Ich zucke zusammen und schaue rauf, Timur Kaan zieht seinen Kittel aus, legt es auf den Sessel bevor wir rauslaufen.

„Er wurde in dem anderen Krankenhaus eingeliefert"
„Geht es ihm gut?", frage ich hoffnungsvoll.
"Werden wir dort sehen"

Timur Kaan springt in sein Auto, ich tue es ihm nach und schon gibt er Vollgas und fährt durch ganz Izmir.
„Kannst du schneller fahren?", frage ich genervt.
„Willst du sterben?"
„Sehe ich so aus?"

Schenkt mir einen grinsenden Blick und gibt noch mehr Gas.
„Hast du Übelkeit?", fragt er mich und schaut mich kurz an.
„Ja, ich würge nur Blut"
Timur Kaan nickt und tippt auf den Lenkrad.

„Ist dir schwindelig oder bist du manchmal in Gedanken, sodass du andere nicht mehr wahrnimmst?"
„Mir ist selten schwindelig aber in Gedanken bin ich so gut wie nie"

Er sagt nichts mehr dazu, ich stütze meinen Kopf gegen die Fensterscheibe.
Eine Zukunft mit Kayahan ist nicht vorhanden. Er wird eine andere lieben, sie ehren, und mich vergessen. Meine Augen füllen sich, balle meine Hände zu Fäusten.

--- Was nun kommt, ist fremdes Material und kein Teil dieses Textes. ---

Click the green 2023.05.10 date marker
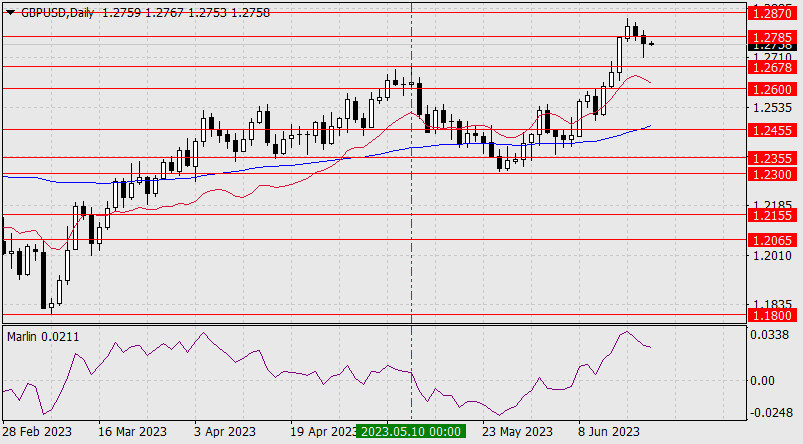803x444 pixels. (x=411, y=432)
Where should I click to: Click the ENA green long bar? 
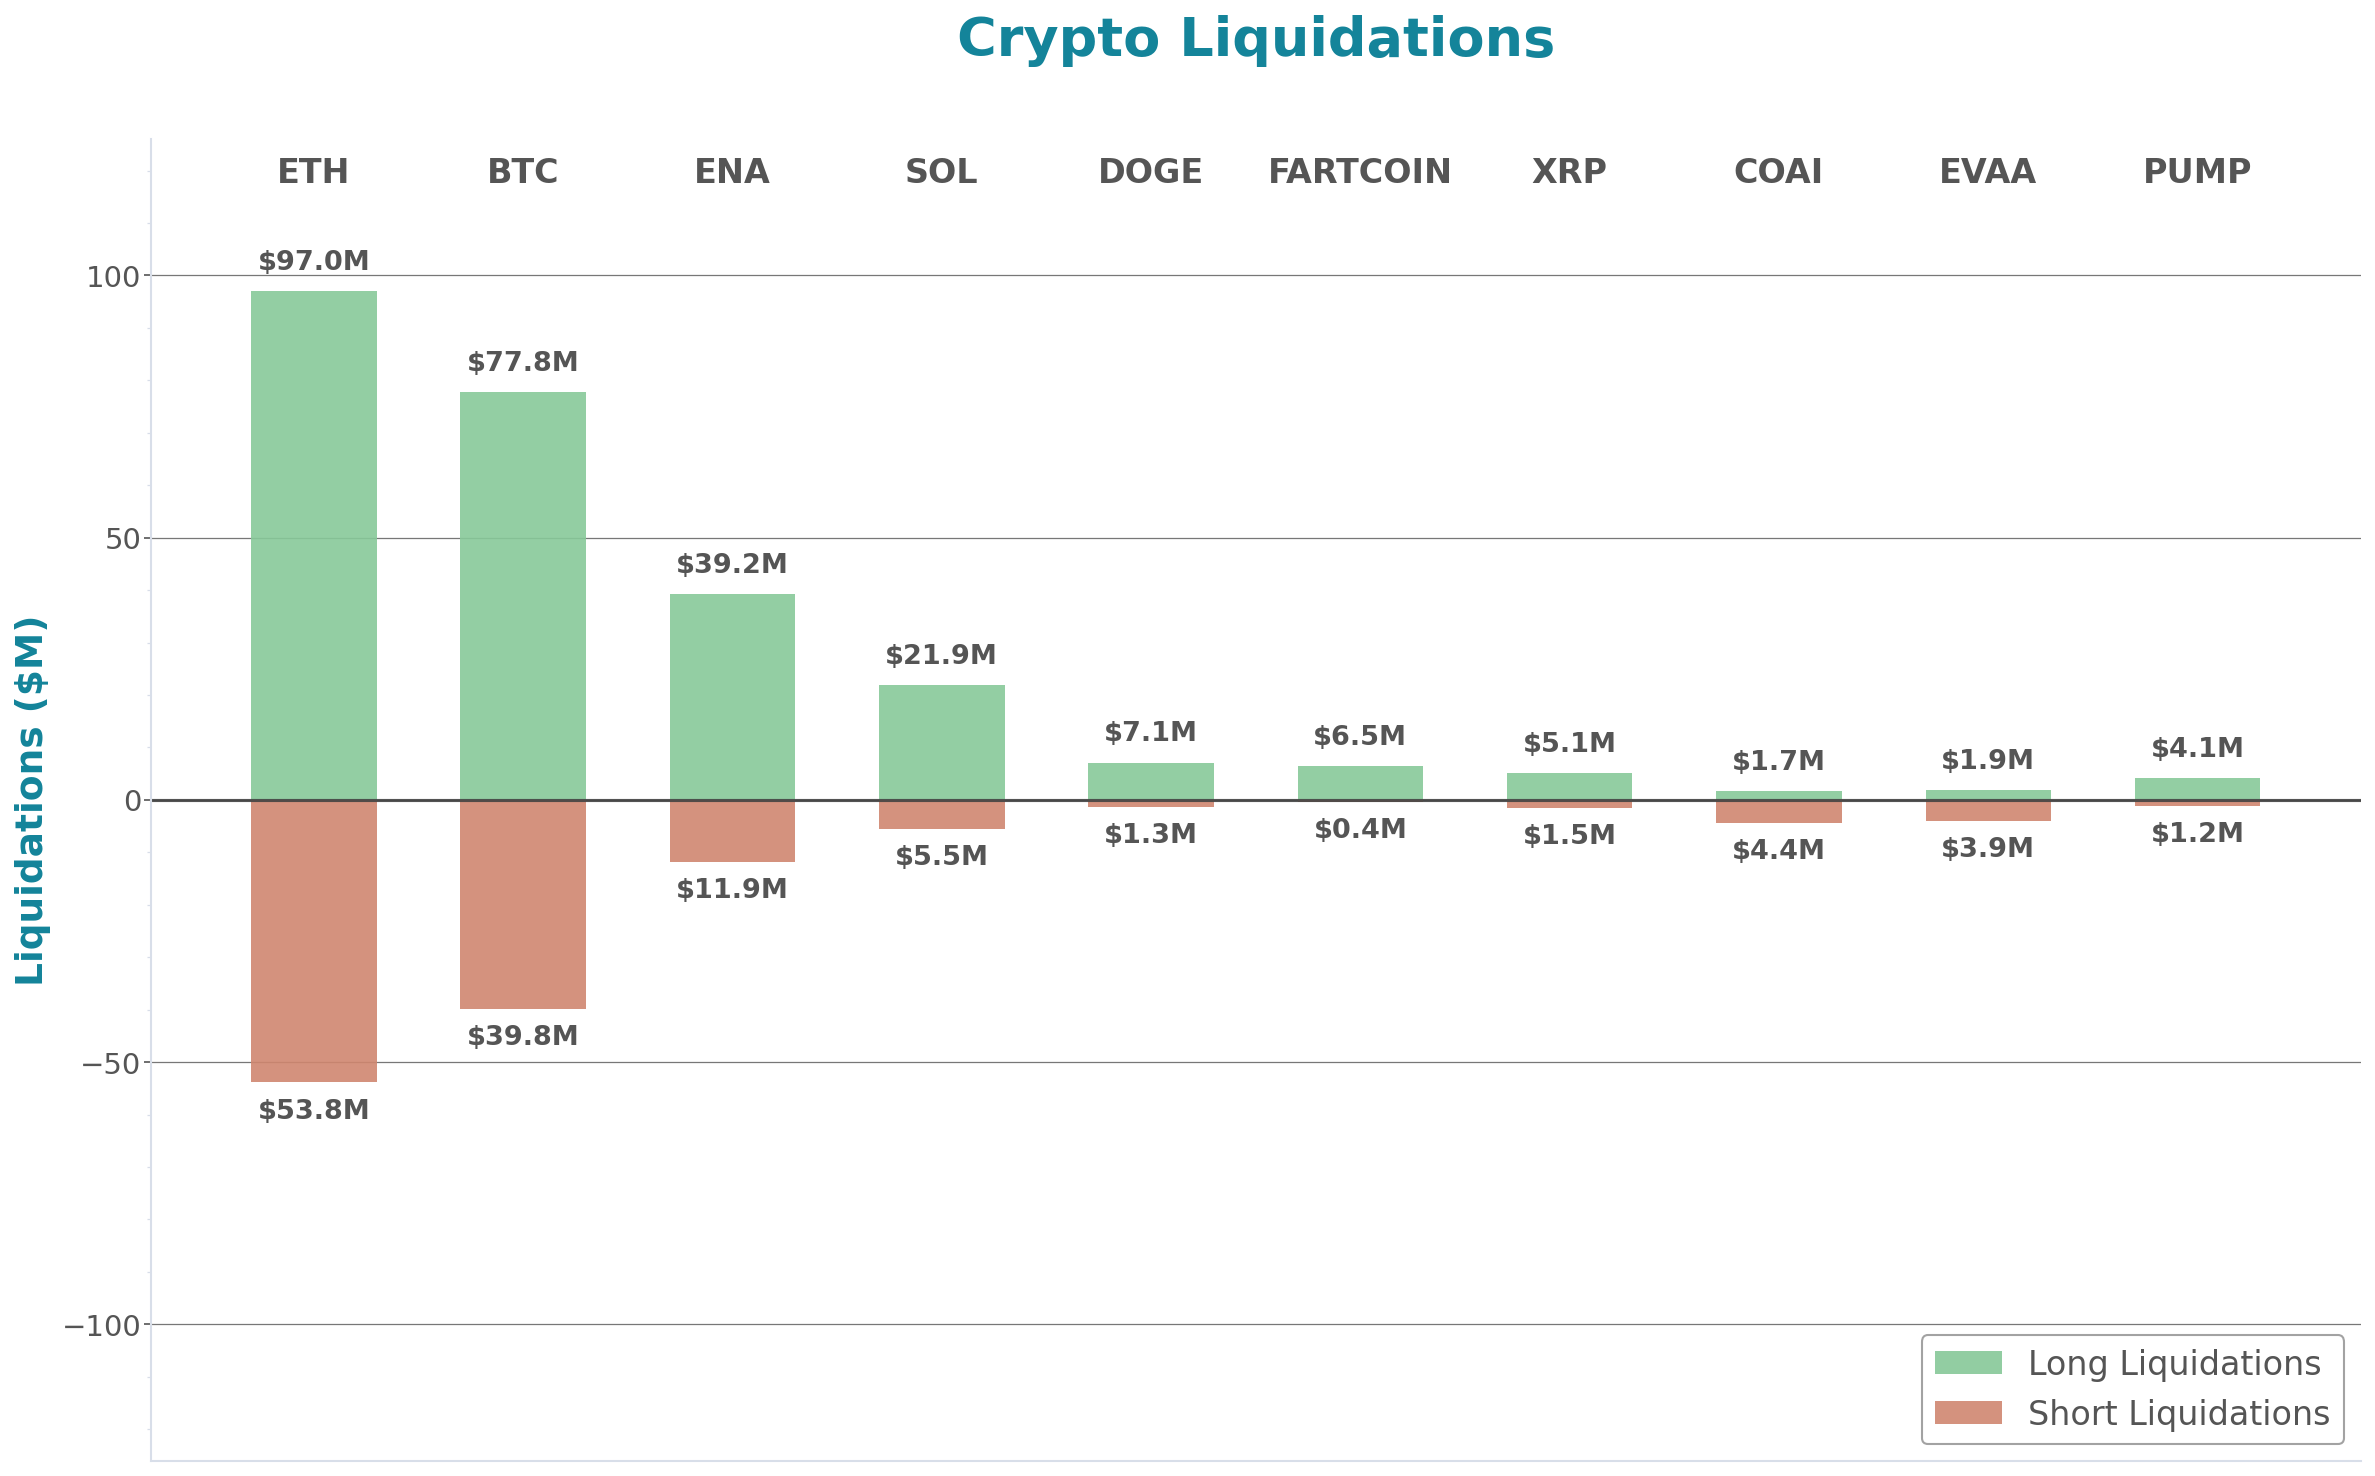[x=732, y=697]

„Wir sind da", unterbricht Timur Kaan meine Gedanken.
„Danke, Timur Kaan"
„Bitte"

Ich steige aus dem Auto und schaue zu ihm.
„Kommst du nicht mit?"
„Ich muss schnell zurück zum Krankenhaus, meine Arbeit wartet"
Ich nicke und drehe mich um bevor ich mit schnellen Schritten zum Eingang laufe.

„Nefes!"
Ich drehe mich um und schaue ihn an.
„Lass dich noch einmal durchchecken und pass auf dich auf!"
Ich nicke lächelnd und renne zum Eingang.
An der Rezeption bleibe ich stehen.
„Kayahan Yavuz, wo ist er?", frage ich aus der Atem.
Die Frau lächelt und tippt kurz am Computer.
„Gleich um die Ecke, Zimmer 102"
„Danke"

Fange das Rennen an, meine Augen füllen. Zimmer 100, 101, 102.
Ich fasse die Türklingel, meine Augen füllen sich. Leicht öffne ich die Tür und atme tief Luft ein.
Ich schließe die Tür auf und sehe Kayahan im Bett liegen, seine Augen sind geschlossen. Mit langsamen Schritten laufe ich zu ihm und streichele über seine Wange bevor ich seine Hand festhalte und mich auf die Bettkante setze.

„Kayahan, ich kann meinen Versprechen nicht halten", kurz schluchze ich, „Ich werde sterben, es tut mir so schrecklich leid", flüstere ich und gebe ein Kuss auf seine Hand.